**Work request:** Using the records that appear below, write out exactly the lines from the one with "How do I perform: Toggle Polygones" through the one with "The height and width of the screenshot is (561, 1089).", keeping both end lines.

**Stored records:**
»»
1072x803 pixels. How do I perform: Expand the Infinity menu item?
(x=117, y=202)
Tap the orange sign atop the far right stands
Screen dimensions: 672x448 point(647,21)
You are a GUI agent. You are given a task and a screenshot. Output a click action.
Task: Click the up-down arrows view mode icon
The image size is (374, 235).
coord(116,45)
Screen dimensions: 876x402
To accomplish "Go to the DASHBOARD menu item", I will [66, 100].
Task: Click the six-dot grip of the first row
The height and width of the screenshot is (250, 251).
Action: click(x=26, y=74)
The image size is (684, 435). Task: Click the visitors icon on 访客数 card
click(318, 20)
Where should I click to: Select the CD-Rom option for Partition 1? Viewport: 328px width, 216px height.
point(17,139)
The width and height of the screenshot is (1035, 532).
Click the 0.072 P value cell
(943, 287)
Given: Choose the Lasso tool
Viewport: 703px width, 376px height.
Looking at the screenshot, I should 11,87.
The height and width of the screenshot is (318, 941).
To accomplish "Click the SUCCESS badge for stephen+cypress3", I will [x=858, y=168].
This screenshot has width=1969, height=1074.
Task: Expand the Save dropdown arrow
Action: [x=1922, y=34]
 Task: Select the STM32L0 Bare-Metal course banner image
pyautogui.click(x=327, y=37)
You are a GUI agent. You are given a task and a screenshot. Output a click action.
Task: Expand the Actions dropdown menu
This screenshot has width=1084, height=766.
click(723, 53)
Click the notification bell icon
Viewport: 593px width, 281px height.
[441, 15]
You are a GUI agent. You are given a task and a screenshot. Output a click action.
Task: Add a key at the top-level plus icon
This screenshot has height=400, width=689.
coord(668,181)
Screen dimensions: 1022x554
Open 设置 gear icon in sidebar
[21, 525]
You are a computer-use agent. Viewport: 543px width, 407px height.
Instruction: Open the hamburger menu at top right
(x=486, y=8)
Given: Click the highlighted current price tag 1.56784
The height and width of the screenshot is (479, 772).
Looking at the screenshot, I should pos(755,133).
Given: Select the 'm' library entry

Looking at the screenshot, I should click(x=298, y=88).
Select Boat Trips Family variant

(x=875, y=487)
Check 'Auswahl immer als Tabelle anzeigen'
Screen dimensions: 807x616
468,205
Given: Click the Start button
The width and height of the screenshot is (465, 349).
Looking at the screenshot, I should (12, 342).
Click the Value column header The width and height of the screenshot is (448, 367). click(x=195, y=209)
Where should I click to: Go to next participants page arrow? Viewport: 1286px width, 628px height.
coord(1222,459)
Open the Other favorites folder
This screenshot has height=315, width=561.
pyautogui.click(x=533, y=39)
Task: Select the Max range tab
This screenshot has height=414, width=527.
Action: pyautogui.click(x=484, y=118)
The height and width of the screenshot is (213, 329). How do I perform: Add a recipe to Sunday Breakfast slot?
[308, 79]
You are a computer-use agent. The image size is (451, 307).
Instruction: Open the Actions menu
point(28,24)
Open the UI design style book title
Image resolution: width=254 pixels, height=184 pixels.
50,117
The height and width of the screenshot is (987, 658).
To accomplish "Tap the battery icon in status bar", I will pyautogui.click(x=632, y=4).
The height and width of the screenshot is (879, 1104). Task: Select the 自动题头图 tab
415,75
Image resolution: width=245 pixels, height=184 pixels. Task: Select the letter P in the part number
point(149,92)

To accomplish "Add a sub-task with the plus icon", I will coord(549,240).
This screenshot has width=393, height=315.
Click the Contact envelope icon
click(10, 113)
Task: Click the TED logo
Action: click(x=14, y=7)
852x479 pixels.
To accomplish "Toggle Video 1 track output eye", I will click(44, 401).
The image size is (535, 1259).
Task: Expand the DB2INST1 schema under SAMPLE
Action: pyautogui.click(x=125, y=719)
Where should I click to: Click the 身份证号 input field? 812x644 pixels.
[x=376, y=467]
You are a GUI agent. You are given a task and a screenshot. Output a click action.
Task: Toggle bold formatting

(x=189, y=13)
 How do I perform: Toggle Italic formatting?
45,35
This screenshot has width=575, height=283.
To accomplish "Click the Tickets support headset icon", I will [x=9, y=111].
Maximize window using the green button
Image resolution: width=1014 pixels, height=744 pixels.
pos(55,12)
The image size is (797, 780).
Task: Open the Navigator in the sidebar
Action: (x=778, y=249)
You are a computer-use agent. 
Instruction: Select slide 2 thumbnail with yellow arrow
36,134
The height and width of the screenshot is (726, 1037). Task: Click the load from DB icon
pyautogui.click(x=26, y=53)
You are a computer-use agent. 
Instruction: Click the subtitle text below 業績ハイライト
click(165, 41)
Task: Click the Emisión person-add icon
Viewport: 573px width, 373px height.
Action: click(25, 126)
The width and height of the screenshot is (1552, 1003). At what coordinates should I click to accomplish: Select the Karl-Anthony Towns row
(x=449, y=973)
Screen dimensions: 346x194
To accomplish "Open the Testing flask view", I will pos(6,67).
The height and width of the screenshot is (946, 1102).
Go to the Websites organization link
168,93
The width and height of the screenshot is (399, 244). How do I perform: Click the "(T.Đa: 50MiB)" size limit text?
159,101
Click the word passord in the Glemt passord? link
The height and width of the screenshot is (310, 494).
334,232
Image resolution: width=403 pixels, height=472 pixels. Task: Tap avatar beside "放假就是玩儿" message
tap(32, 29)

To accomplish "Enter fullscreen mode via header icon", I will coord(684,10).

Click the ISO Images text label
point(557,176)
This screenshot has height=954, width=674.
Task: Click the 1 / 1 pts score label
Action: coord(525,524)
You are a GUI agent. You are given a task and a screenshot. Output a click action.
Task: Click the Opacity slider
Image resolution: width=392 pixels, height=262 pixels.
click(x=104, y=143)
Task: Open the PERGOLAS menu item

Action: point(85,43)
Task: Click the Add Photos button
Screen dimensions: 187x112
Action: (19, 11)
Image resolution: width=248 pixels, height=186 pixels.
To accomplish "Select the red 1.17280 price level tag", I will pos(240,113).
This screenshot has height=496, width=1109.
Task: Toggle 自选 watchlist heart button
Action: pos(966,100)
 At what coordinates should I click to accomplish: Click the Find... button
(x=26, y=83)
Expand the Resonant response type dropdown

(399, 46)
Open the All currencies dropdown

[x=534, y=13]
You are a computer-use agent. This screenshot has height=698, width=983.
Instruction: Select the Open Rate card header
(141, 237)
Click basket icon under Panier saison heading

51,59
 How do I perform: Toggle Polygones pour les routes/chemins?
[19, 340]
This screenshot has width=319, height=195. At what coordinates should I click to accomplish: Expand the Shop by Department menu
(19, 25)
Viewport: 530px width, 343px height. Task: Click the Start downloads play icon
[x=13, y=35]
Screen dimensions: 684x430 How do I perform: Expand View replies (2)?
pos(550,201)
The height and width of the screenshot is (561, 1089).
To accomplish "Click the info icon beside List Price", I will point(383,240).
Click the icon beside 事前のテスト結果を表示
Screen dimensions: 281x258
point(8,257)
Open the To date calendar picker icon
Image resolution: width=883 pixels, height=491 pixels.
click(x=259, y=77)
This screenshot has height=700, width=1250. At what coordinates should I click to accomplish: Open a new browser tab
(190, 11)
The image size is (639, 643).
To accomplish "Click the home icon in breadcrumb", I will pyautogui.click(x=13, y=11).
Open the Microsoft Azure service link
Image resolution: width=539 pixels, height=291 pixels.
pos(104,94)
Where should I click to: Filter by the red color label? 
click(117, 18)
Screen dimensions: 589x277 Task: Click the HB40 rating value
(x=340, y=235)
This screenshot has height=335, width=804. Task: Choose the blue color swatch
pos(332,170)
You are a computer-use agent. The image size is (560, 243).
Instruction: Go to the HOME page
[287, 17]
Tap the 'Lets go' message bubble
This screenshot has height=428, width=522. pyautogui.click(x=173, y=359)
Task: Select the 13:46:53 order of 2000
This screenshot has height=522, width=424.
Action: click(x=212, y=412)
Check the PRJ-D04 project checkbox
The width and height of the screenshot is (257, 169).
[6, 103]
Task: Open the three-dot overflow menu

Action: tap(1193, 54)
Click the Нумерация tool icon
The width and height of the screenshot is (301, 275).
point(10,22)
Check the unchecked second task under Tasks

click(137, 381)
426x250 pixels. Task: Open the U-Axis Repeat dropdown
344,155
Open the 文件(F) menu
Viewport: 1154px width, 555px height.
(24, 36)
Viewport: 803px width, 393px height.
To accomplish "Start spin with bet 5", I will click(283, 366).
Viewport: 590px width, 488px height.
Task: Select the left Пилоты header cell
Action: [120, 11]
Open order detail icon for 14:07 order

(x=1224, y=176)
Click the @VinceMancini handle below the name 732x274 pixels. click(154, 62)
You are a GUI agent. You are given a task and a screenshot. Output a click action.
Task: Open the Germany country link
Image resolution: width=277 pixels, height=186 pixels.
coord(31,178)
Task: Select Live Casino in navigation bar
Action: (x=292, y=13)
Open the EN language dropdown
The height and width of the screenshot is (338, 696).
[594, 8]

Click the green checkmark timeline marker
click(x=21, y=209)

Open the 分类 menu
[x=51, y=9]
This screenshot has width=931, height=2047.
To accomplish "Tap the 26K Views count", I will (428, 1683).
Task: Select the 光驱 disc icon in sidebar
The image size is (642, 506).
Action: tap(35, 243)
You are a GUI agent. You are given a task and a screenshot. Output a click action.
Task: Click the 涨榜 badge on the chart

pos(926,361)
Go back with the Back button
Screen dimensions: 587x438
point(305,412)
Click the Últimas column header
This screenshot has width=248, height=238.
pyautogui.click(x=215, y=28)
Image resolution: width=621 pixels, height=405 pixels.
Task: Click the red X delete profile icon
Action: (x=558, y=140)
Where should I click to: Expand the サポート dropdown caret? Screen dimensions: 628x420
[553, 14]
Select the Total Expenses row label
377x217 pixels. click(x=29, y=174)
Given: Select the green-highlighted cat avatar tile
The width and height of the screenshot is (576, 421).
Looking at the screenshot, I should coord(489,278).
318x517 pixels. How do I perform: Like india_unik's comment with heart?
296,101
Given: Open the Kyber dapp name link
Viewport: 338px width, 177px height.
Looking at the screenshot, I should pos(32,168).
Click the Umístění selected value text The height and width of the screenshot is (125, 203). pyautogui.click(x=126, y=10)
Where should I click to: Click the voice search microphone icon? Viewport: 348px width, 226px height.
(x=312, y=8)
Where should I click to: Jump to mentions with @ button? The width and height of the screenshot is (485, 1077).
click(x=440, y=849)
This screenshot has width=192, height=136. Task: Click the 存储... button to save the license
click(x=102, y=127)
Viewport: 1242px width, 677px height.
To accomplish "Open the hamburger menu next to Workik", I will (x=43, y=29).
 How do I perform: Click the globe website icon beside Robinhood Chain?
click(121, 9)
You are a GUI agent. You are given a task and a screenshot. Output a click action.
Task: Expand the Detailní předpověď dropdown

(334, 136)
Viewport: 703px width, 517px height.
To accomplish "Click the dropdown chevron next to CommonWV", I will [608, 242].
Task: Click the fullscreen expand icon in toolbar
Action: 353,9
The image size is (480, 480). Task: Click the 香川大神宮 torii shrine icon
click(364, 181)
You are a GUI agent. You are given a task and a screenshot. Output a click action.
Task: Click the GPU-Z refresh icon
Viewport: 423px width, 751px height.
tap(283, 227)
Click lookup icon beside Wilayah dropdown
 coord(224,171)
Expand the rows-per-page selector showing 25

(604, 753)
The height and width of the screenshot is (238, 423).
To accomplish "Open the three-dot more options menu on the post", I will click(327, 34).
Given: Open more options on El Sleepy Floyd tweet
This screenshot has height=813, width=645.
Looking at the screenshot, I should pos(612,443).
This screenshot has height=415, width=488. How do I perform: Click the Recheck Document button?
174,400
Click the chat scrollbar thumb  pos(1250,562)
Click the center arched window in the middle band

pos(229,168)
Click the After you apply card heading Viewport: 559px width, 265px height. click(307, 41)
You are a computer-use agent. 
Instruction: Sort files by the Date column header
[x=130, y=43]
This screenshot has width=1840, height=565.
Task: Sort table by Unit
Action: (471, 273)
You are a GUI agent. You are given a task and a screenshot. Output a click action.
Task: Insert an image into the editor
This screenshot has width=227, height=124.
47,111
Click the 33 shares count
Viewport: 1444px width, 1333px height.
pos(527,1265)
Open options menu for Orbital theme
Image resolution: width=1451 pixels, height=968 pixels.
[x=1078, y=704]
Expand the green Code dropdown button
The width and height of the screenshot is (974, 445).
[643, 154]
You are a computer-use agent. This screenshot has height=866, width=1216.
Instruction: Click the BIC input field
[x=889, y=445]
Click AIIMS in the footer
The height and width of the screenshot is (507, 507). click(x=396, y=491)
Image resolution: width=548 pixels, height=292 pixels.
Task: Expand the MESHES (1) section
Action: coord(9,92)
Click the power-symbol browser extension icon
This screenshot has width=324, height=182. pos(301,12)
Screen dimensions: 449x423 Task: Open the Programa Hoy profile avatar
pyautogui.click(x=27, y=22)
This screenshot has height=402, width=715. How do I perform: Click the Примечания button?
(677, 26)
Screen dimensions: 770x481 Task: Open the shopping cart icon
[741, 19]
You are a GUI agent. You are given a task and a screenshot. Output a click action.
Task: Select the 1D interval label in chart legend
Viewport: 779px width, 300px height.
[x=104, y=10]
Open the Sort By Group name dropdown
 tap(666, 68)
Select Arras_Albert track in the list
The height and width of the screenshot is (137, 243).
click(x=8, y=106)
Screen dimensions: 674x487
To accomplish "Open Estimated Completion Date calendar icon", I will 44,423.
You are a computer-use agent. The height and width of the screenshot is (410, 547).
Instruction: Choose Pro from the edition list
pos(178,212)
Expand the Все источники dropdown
««
**Solution to the exercise:**
 How do I perform: Toggle Polygones pour les routes/chemins?
[19, 340]
This screenshot has width=319, height=195. At what coordinates should I click to accomplish: Expand the Shop by Department menu
(19, 25)
Viewport: 530px width, 343px height. Task: Click the Start downloads play icon
[x=13, y=35]
Screen dimensions: 684x430 How do I perform: Expand View replies (2)?
pos(550,201)
The height and width of the screenshot is (561, 1089).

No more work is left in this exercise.